Drone attacks -- a survey

Thursday, March 05, 2009

Farhat Taj

The Aryana Institute for Regional Research and Advocacy, a think tank of researchers and political activists from the NWFP and FATA, conducts research, surveys and collect statistics on various issues concerning the Taliban and Al-Qaeda terrorism and human security there. AIRRA research teams go deep inside Taliban- and Al-Qaeda-occupied areas of FATA to collect information. Most of the areas are not accessible to journalists.

Between last November and January AIRRA sent five teams, each made up of five researchers, to the parts of FATA that are often hit by American drones, to conduct a survey of public opinion about the attacks. The team visited Wana (South Waziristan), Ladda (South Waziristan), Miranshah (North Waziristan), Razmak (North Waziristan) and Parachinar (Kurram Agency). The teams handed out 650 structured questionnaires to people in the areas. The questionnaires were in Pashto, English and Urdu. The 550 respondents (100 declined to answer) were from professions related to business, education, health and transport. Following are the questions and the responses of the people of FATA.

-- Do you see drone attacks bringing about fear and terror in the common people? (Yes 45%, No 55%)

-- Do you think the drones are accurate in their strikes? (Yes 52%, No 48%)

-- Do you think anti-American feelings in the area increased due to drone attacks recently? (Yes 42%, No 58%)

-- Should Pakistan military carry out targeted strikes at the militant organisations? (Yes 70%, No 30%)

-- Do the militant organisations get damaged due to drone attacks? (Yes 60%, No 40%)

A group of researchers at AIRRA draw these conclusions from the survey. The popular notion outside the Pakhtun belt that a large majority of the local population supports the Taliban movement lacks substance. The notion that anti-Americanism in the region has not increased due to drone attacks is rejected. The study supports the notion that a large majority of the people in the Pakhtun belt wants to be incorporated with the state and wants to integrate with the rest of the world.

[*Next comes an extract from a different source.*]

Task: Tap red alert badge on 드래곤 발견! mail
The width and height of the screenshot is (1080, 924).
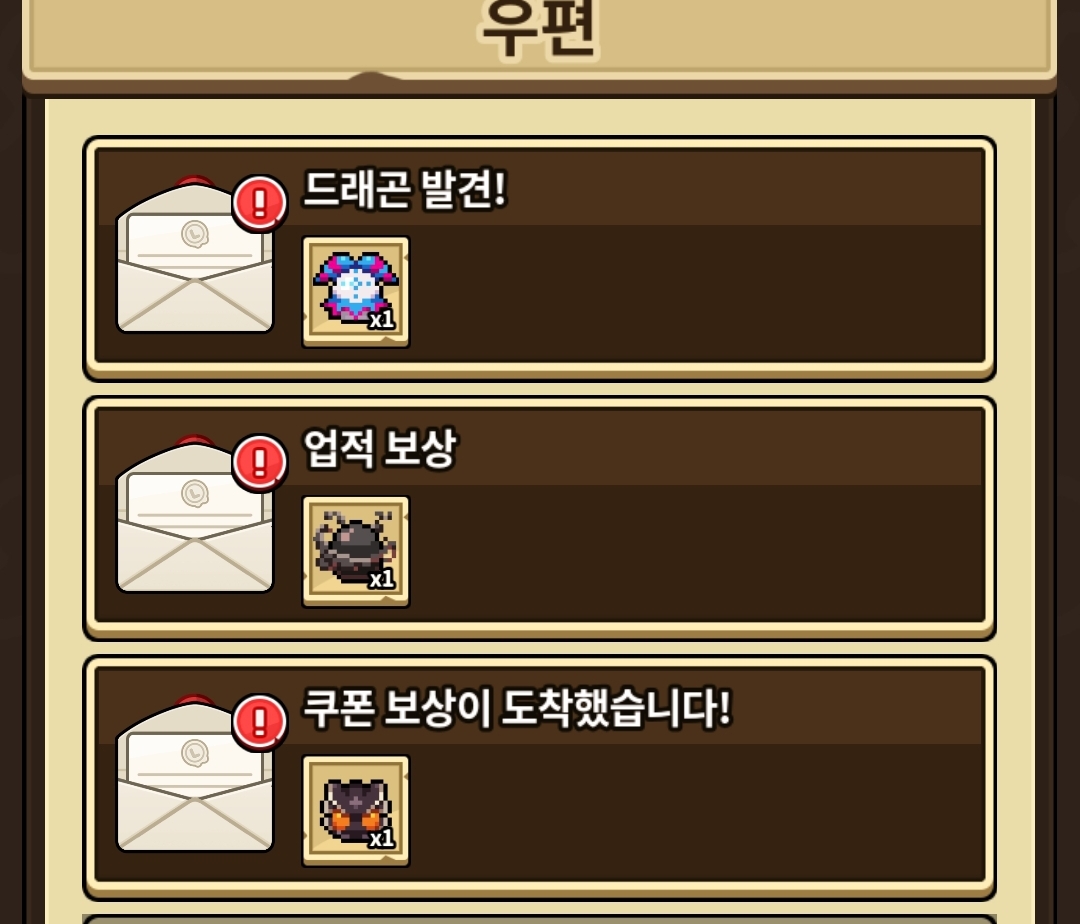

The survey also reinforces my own ethnographic interactions with people of FATA, both inside FATA and the FATA IDP’s in the NWFP. This includes people I personally met and those I am in contact with through telephone calls and emails. This includes men and women, from illiterate to people with university level education. The number is well over 2000. I asked almost all those people if they see the US drone attacks on FATA as violation of Pakistan’s sovereignty. More than two-third said they did not. Pakistan’s sovereignty, they argued, was insulted and annihilated by Al-Qaeda and the Taliban, whose territory FATA is after Pakistan lost it to them. The US is violating the sovereignty of the Taliban and Al-Qaeda, not of Pakistan. Almost half the people said that the US drones attacking Islamabad or Lahore will be violation of the sovereignty of Pakistan, because these areas are not taken over by the Taliban and Al Qaeda. Many people laughed when I mentioned the word sovereignty with respect to Pakistan.

Over two-thirds of the people viewed Al-Qaeda and the Taliban as enemy number one, and wanted the Pakistani army to clear the area of the militants. A little under two-thirds want the Americans to continue the drone attack because the Pakistani army is unable or unwilling to retake the territory from the Taliban.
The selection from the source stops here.